I am pleased to announce the acceptance of a new piece that will be appearing soon in New Literary History. In it, I explore techniques for identifying narratives of conversion in the modern novel in German, French and English. A great deal of new work has been circulating recently that addresses the question of plot structures within different genres and how we might or might not be able to model these computationally. My hope is that this piece offers a compelling new way of computationally studying different plot types and understanding their meaning within different genres.

Looking over recent work, in addition to Ben Schmidt’s original post examining plot “arcs” in TV shows using PCA, there have been posts by Ted Underwood and Matthew Jockers looking at novels, as well as a new piece in LLC that tries to identify plot units in fairy tales using the tools of natural language processing (frame nets and identity extraction). In this vein, my work offers an attempt to think about a single plot “type” (narrative conversion) and its role in the development of the novel over the long nineteenth century. How might we develop models that register the novel’s relationship to the narration of profound change, and how might such narratives be indicative of readerly investment? Is there something intrinsic, I have been asking myself, to the way novels ask us to commit to them? If so, does this have something to do with larger linguistic currents within them – not just a single line, passage, or character, or even something like “style” – but the way a greater shift of language over the course of the novel can be generative of affective states such as allegiance, belief or conviction? Can linguistic change, in other words, serve as an efficacious vehicle of readerly devotion?

While the full paper is available here, I wanted to post a distilled version of what I see as its primary findings. It’s a long essay that not only tries to experiment with the project of modelling plot, but also reflects on the process of model building itself and its place within critical reading practices. In many ways, its a polemic against the unfortunate binariness that surrounds debates in our field right now (distant/close, surface/depth etc.). Instead, I want us to see how computational modelling is in many ways conversional in nature, if by that we understand it as a circular process of gradually approaching some imaginary, yet never attainable centre, one that oscillates between both quantitative and qualitative stances (distant and close practices of reading).

Andrew writes of “…critical reading practices….” I’m not sure that technology will increase the use of “…critical reading practices…” but it certainly offers the opportunity to “read” texts in different ways.

I have done this with IT standards but never a novel, attempt reading it from the back forwards, a sentence at a time. At least with authoring you are proofing, it provides a radically different perspective than the more normal front to back. The first thing you notice is that it interrupts your reading/skimming speed so you will catch more errors as well as nuances in the text.

Before you think that literary analysis is a bit far afield from “practical” application, remember that narratives (think literature) are what drive social policy and decision making.

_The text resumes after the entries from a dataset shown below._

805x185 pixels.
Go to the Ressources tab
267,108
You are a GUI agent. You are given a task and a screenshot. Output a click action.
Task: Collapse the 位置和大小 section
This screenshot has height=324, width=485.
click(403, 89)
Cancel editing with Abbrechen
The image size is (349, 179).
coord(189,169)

Take the current popular “war on terrorism” narrative that is so popular and unquestioned in the United States. Ask anyone inside the beltway in D.C. and they will blather on and on about the need to defend against terrorism. But there is an absolute paucity of terrorists, at least by deed, in the United States. Why does the narrative persist in the absence of any evidence to support it?

The various Red Scares in U.S. history were similar narratives that have never completely faded. They too had a radical disconnect between the narrative and the “facts on the ground.”

Piper doesn’t offer answers to those sort of questions but a deeper understanding of narrative, such as is found in novels, may lead to hints with profound policy implications.